Ch. 9 (34): In the face of the threatening English forces Boniface resigns in favour of Eustace.

Ch. 10 (35): In company with a pedlar encountered on his journey, Halbert meets up with the Earl of Moray and enters his service.

Ch. 11 (36): Later in the year, arriving at the site of a battle between monastic and English forces, Halbert rescues the infant son of Julian and Catherine, who both die, as does Christie. Moray makes peace with the English commander Sir John Foster.

Ch. 12 (37): Kennaquhair is reprieved, for the time being. Shafton is exposed as a tailor and marries Mysie. Halbert marries Mary. Edward hears the White Lady sing of the downfall of Avenel.

==Reception==
The Monastery was found disappointing after Ivanhoe by most reviewers, exhaustion and haste being suggested as likely causes.
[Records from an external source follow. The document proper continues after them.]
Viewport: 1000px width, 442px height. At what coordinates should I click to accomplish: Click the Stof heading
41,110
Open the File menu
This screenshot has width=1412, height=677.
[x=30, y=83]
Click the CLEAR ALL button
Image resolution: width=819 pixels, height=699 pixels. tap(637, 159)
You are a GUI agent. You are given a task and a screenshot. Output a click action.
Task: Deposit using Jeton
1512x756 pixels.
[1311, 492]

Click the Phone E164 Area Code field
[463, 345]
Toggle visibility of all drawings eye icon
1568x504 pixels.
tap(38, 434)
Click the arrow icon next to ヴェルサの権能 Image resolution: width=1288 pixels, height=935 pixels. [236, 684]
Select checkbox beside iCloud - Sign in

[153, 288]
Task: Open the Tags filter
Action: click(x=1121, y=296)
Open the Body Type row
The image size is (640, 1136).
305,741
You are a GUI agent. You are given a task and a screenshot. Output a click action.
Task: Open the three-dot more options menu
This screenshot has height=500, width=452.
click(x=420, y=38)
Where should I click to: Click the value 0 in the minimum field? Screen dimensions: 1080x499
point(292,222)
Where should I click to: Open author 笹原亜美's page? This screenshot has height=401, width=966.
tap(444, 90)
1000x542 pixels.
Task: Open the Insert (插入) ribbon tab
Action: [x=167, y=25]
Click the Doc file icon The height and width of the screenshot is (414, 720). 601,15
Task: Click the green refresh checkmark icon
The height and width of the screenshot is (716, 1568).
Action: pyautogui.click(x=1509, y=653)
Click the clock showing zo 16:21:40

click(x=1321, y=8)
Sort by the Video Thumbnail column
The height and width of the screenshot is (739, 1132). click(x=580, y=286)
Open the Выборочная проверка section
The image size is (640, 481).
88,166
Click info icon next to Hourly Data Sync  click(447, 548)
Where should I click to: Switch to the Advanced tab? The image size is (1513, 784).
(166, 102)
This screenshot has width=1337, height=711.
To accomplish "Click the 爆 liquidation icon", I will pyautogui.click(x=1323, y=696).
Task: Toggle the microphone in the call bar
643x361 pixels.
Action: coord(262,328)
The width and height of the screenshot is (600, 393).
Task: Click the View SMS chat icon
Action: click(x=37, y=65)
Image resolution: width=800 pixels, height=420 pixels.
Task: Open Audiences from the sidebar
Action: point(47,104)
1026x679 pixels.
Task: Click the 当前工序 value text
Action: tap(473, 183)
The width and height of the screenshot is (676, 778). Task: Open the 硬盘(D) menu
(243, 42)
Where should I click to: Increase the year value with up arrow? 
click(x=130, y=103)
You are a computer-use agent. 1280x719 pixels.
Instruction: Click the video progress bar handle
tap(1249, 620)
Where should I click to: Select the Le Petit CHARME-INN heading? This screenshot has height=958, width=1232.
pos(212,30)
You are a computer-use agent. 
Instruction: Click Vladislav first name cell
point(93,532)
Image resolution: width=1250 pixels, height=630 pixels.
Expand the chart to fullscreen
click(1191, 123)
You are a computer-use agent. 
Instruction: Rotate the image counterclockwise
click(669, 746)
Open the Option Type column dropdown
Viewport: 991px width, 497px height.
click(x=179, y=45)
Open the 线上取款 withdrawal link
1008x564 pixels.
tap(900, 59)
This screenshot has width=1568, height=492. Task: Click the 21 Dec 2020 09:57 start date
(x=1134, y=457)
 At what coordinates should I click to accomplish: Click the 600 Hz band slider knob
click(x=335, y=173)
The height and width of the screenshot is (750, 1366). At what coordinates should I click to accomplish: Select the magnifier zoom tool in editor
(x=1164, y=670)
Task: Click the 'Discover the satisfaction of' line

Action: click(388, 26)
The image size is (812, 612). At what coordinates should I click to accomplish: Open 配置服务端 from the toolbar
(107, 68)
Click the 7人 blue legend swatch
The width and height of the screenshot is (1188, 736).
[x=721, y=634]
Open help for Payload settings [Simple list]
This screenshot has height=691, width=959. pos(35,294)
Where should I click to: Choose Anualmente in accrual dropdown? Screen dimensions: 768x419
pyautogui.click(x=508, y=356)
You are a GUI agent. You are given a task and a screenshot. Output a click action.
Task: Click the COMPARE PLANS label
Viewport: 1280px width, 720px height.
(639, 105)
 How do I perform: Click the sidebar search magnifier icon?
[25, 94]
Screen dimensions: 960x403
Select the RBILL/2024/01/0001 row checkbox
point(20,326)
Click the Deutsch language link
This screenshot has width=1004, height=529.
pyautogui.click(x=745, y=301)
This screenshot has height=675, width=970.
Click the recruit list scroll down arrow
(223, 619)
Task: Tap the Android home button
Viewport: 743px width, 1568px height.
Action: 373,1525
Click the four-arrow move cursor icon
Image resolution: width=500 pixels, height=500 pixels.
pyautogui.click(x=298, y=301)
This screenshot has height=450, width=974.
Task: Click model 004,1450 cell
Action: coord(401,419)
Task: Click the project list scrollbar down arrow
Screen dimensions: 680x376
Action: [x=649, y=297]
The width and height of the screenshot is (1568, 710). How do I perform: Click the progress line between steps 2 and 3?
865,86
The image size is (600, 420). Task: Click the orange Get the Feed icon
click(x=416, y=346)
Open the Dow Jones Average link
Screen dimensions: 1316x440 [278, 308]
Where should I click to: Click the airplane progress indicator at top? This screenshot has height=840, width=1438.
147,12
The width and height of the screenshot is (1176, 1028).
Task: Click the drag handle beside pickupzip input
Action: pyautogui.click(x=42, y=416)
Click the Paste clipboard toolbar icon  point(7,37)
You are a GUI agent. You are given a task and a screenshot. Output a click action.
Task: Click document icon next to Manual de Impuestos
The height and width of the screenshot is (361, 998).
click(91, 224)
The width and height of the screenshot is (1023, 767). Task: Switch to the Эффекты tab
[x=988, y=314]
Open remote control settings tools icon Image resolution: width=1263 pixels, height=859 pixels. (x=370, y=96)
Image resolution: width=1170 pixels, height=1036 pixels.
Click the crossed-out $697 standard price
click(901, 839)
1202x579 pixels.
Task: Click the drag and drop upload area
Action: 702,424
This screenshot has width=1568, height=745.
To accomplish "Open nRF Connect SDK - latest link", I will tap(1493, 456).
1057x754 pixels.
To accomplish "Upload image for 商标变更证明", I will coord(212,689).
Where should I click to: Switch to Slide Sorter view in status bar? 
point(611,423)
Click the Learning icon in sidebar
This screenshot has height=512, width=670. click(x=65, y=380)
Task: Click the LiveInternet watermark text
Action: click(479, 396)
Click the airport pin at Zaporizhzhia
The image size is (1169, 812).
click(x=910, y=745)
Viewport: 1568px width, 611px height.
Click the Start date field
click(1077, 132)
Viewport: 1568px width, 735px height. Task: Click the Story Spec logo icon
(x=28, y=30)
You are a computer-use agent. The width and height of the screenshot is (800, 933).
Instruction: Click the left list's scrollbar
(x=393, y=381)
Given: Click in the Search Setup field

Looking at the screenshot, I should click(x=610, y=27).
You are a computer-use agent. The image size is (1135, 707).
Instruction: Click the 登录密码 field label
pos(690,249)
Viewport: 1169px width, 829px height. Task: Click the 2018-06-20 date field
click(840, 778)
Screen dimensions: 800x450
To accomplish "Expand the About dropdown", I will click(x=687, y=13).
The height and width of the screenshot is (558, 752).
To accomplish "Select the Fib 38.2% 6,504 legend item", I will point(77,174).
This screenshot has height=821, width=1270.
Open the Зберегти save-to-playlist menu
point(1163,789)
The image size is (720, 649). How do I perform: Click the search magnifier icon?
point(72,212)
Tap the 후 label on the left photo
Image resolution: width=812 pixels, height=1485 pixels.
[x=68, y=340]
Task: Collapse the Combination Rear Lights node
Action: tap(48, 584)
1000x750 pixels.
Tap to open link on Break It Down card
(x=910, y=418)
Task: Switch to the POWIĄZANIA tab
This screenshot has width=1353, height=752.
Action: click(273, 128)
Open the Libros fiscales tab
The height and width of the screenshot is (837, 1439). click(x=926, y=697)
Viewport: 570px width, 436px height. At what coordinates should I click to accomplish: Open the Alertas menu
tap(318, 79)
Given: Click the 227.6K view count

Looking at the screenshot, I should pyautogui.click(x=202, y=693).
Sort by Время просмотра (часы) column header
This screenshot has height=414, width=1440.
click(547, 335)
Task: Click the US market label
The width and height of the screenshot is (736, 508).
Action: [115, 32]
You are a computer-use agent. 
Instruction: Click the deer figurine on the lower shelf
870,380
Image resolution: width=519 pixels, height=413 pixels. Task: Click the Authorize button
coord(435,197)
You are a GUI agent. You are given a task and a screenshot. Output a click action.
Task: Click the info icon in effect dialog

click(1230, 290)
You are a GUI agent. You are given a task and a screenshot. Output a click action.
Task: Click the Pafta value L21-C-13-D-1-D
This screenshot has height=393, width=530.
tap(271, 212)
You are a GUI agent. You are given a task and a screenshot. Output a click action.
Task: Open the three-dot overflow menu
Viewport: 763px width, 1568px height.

There were the usual complaints about weak plotting. But the remarks were far from being universally negative. Even the White Lady, though often found intrusive, over-dominant, puzzling, or just absurd, prompted a number of positive reactions: her poetry was praised, and some reviewers found her striking, powerful, and even sublime. Shafton similarly divided opinion: although he was judged tiresome by some, there was considerable appreciation of his entertainment value, even when he was found to have outstayed his welcome. The author was welcomed back to his home ground, and his landscape descriptions were generally judged excellent, as were the confrontations between the principal characters. The introductory epistles attracted high praise, with only a couple of dissenting voices.